Each entry below is to be copied out exactly and in full.
__________________________________________________
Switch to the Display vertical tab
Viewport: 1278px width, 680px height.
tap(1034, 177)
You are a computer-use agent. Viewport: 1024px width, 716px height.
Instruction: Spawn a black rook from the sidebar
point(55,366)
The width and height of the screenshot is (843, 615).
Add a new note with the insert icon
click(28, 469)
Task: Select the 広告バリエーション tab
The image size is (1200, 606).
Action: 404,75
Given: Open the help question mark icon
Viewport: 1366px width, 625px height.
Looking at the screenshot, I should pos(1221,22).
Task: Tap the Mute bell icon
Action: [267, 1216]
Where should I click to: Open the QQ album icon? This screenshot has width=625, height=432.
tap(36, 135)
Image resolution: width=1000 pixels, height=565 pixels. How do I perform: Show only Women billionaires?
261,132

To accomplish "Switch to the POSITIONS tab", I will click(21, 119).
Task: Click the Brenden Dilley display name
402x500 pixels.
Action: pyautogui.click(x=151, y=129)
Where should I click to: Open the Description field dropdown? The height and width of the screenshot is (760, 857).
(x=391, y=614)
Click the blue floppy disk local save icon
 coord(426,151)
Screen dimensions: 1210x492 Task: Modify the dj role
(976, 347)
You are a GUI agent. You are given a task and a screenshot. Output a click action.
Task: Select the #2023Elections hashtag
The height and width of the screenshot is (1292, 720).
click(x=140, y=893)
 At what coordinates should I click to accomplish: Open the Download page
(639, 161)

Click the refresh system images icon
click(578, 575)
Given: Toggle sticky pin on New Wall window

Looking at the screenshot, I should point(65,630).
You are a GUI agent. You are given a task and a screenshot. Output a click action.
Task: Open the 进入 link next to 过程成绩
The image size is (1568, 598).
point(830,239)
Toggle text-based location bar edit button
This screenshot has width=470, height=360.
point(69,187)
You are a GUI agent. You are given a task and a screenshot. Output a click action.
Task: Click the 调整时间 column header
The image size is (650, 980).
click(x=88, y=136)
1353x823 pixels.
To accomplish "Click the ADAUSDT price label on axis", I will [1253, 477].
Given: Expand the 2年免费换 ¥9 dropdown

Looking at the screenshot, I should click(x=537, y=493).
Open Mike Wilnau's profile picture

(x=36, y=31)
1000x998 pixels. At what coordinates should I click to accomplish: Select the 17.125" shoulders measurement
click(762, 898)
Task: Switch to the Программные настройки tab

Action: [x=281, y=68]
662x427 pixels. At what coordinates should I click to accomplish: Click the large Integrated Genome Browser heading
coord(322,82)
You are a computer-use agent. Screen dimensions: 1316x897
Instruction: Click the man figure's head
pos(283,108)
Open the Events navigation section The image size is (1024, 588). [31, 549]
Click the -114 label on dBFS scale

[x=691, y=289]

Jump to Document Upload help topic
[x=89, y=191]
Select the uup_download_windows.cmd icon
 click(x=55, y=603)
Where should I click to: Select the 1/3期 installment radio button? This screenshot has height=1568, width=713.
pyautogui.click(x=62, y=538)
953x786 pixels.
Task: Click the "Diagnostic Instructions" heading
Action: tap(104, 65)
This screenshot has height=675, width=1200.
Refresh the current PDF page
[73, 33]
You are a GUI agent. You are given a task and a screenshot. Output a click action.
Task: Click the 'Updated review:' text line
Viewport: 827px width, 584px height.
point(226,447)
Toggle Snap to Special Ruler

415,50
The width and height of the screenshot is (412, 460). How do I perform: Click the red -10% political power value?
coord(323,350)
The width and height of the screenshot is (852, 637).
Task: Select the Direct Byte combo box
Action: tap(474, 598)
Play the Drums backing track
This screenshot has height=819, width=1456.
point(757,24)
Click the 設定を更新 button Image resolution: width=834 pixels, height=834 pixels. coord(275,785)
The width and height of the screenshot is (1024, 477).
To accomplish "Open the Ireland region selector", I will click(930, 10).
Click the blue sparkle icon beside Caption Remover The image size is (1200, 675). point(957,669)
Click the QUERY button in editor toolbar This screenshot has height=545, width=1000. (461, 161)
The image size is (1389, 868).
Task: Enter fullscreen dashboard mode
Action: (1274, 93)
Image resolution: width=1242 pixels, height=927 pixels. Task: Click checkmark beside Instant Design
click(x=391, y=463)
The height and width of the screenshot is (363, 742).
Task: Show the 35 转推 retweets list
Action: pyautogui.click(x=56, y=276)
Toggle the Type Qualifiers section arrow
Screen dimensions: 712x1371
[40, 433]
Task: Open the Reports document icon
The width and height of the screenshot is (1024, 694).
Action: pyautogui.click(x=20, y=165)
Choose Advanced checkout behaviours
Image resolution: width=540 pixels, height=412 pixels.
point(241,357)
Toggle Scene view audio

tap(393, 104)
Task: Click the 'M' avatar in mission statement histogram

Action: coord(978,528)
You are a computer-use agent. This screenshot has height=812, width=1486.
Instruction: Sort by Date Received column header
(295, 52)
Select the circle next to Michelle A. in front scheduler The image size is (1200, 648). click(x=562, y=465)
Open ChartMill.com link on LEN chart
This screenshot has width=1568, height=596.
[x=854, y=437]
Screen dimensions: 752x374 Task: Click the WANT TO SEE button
__________________________________________________
◆ Exercise answer
Switch to the Display vertical tab
Viewport: 1278px width, 680px height.
tap(1034, 177)
You are a computer-use agent. Viewport: 1024px width, 716px height.
Instruction: Spawn a black rook from the sidebar
point(55,366)
The width and height of the screenshot is (843, 615).
Add a new note with the insert icon
click(28, 469)
Task: Select the 広告バリエーション tab
The image size is (1200, 606).
Action: 404,75
Given: Open the help question mark icon
Viewport: 1366px width, 625px height.
Looking at the screenshot, I should pos(1221,22).
Task: Tap the Mute bell icon
Action: [267, 1216]
Where should I click to: Open the QQ album icon? This screenshot has width=625, height=432.
tap(36, 135)
Image resolution: width=1000 pixels, height=565 pixels. How do I perform: Show only Women billionaires?
261,132

To accomplish "Switch to the POSITIONS tab", I will click(21, 119).
Task: Click the Brenden Dilley display name
402x500 pixels.
Action: pyautogui.click(x=151, y=129)
Where should I click to: Open the Description field dropdown? The height and width of the screenshot is (760, 857).
(x=391, y=614)
Click the blue floppy disk local save icon
 coord(426,151)
Screen dimensions: 1210x492 Task: Modify the dj role
(976, 347)
You are a GUI agent. You are given a task and a screenshot. Output a click action.
Task: Select the #2023Elections hashtag
The height and width of the screenshot is (1292, 720).
click(x=140, y=893)
 At what coordinates should I click to accomplish: Open the Download page
(639, 161)

Click the refresh system images icon
click(578, 575)
Given: Toggle sticky pin on New Wall window

Looking at the screenshot, I should point(65,630).
You are a GUI agent. You are given a task and a screenshot. Output a click action.
Task: Open the 进入 link next to 过程成绩
The image size is (1568, 598).
point(830,239)
Toggle text-based location bar edit button
This screenshot has width=470, height=360.
point(69,187)
You are a GUI agent. You are given a task and a screenshot. Output a click action.
Task: Click the 调整时间 column header
The image size is (650, 980).
click(x=88, y=136)
1353x823 pixels.
To accomplish "Click the ADAUSDT price label on axis", I will [1253, 477].
Given: Expand the 2年免费换 ¥9 dropdown

Looking at the screenshot, I should click(x=537, y=493).
Open Mike Wilnau's profile picture

(x=36, y=31)
1000x998 pixels. At what coordinates should I click to accomplish: Select the 17.125" shoulders measurement
click(762, 898)
Task: Switch to the Программные настройки tab

Action: [x=281, y=68]
662x427 pixels. At what coordinates should I click to accomplish: Click the large Integrated Genome Browser heading
coord(322,82)
You are a computer-use agent. Screen dimensions: 1316x897
Instruction: Click the man figure's head
pos(283,108)
Open the Events navigation section The image size is (1024, 588). [31, 549]
Click the -114 label on dBFS scale

[x=691, y=289]

Jump to Document Upload help topic
[x=89, y=191]
Select the uup_download_windows.cmd icon
 click(x=55, y=603)
Where should I click to: Select the 1/3期 installment radio button? This screenshot has height=1568, width=713.
pyautogui.click(x=62, y=538)
953x786 pixels.
Task: Click the "Diagnostic Instructions" heading
Action: tap(104, 65)
This screenshot has height=675, width=1200.
Refresh the current PDF page
[73, 33]
You are a GUI agent. You are given a task and a screenshot. Output a click action.
Task: Click the 'Updated review:' text line
Viewport: 827px width, 584px height.
point(226,447)
Toggle Snap to Special Ruler

415,50
The width and height of the screenshot is (412, 460). How do I perform: Click the red -10% political power value?
coord(323,350)
The width and height of the screenshot is (852, 637).
Task: Select the Direct Byte combo box
Action: tap(474, 598)
Play the Drums backing track
This screenshot has height=819, width=1456.
point(757,24)
Click the 設定を更新 button Image resolution: width=834 pixels, height=834 pixels. coord(275,785)
The width and height of the screenshot is (1024, 477).
To accomplish "Open the Ireland region selector", I will click(930, 10).
Click the blue sparkle icon beside Caption Remover The image size is (1200, 675). point(957,669)
Click the QUERY button in editor toolbar This screenshot has height=545, width=1000. (461, 161)
The image size is (1389, 868).
Task: Enter fullscreen dashboard mode
Action: (1274, 93)
Image resolution: width=1242 pixels, height=927 pixels. Task: Click checkmark beside Instant Design
click(x=391, y=463)
The height and width of the screenshot is (363, 742).
Task: Show the 35 转推 retweets list
Action: pyautogui.click(x=56, y=276)
Toggle the Type Qualifiers section arrow
Screen dimensions: 712x1371
[40, 433]
Task: Open the Reports document icon
The width and height of the screenshot is (1024, 694).
Action: pyautogui.click(x=20, y=165)
Choose Advanced checkout behaviours
Image resolution: width=540 pixels, height=412 pixels.
point(241,357)
Toggle Scene view audio

tap(393, 104)
Task: Click the 'M' avatar in mission statement histogram

Action: coord(978,528)
You are a computer-use agent. This screenshot has height=812, width=1486.
Instruction: Sort by Date Received column header
(295, 52)
Select the circle next to Michelle A. in front scheduler The image size is (1200, 648). click(x=562, y=465)
Open ChartMill.com link on LEN chart
This screenshot has width=1568, height=596.
[x=854, y=437]
Screen dimensions: 752x374 Task: Click the WANT TO SEE button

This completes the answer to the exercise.